The report then provides one-page analyses addressing each of the seven companies profiled, describing their respective approaches to the health care ecosystem. In brief, in alphabetical order….

Amazon has been investing to expand primary care (virtual and in-person), diagnostics and therapeutics, pharmacy, disease management, and leveraging AWS for data-driven tools and analytics.

Apple won’t be one of the contestants in the retail health/primary care battle royale (as I discussed here in Health Populi over the week of 25th July 2022), but instead will focus on using platforms of Apple Watch and the iPhone to partner across the health care ecosystem and support people through healthy living and chronic disease management.

CVS Health continues its vertical integration with Aetna, primary care (again, virtual and in-person), home care, and retail health via the pharmacy storefront and omnichannel platforms.

Google (Alphabet) will be all about tech-driven health care, leveraging AI for more personalized health care which will also support research and development. In addition, like Amazon’s AWS, Google will be partnering via the Google Cloud with health care providers, pharma, and other innovators to accelerate health care transformation and innovation.

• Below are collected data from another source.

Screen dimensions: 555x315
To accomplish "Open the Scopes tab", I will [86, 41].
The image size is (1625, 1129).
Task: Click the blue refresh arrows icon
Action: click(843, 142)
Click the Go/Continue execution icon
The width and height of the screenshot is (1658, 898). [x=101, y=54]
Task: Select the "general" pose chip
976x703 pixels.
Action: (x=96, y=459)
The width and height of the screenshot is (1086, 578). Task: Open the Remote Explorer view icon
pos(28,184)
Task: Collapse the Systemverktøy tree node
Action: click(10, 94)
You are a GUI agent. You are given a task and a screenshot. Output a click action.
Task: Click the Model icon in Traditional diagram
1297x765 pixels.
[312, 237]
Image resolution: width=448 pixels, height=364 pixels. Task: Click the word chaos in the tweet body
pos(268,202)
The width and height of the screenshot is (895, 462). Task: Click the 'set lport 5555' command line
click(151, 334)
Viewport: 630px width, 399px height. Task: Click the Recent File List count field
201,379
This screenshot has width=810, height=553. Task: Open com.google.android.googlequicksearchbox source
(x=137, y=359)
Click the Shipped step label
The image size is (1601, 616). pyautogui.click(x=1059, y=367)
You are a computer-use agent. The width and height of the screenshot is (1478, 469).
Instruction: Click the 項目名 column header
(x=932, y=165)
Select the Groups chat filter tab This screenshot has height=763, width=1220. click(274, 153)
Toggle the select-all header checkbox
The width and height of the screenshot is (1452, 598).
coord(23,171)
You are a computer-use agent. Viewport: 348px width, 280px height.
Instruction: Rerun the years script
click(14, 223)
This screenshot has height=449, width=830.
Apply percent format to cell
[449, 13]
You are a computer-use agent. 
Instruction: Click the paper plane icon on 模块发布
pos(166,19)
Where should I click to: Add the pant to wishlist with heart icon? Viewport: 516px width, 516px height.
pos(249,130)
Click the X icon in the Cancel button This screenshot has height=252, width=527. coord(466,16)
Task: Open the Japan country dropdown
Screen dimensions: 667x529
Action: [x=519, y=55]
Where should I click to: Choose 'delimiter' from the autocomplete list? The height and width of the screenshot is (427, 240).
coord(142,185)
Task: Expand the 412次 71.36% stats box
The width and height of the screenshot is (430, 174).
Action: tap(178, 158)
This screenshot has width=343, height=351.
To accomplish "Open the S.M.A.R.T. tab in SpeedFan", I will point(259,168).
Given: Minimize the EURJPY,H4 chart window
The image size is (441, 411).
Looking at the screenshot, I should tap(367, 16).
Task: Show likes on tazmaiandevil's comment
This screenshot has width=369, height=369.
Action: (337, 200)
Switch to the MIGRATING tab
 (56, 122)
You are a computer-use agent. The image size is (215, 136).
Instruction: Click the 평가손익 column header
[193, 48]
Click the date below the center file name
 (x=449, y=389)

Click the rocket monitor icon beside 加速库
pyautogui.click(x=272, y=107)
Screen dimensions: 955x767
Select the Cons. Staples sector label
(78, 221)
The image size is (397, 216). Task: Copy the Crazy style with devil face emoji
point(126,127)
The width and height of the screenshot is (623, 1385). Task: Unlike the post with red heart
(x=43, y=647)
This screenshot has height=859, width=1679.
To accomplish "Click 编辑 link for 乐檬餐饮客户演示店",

UnitedHealth Group has many moving parts between Optum and UnitedHealthcare, expanding services from primary care and mental/behavioral health to care coordination and virtual care. Optum’s merger with Change Healthcare expands the organization’s data and analytics capabilities, too. And the company has acquired thousands of physician practices, with now more than 70,000 employed or aligned doctors in over 2,200 sites as of 2023 — more physicians than Kaiser or even the VA have on their staff.

Walgreens has grown its primary care footprint through the VillageMD connection, now owning 2/3 of the company and expanding PCP practices to over 25 U.S. markets by 2025 and planning for 1,000 by 2027. Like CVS Health, Walgreens is also expanding home care services and post-acute care, and specialty pharma to complement pharmacy operations.

Walmart has long committed to health care, leveraging pharmacy as a “front door to primary care,” AHA describes. The largest retailer in the U.S. is expanding virtual care and telehealth, and building long-term partnerships across the health care ecosystem — including one with UnitedHealth Group over a ten-year agreement.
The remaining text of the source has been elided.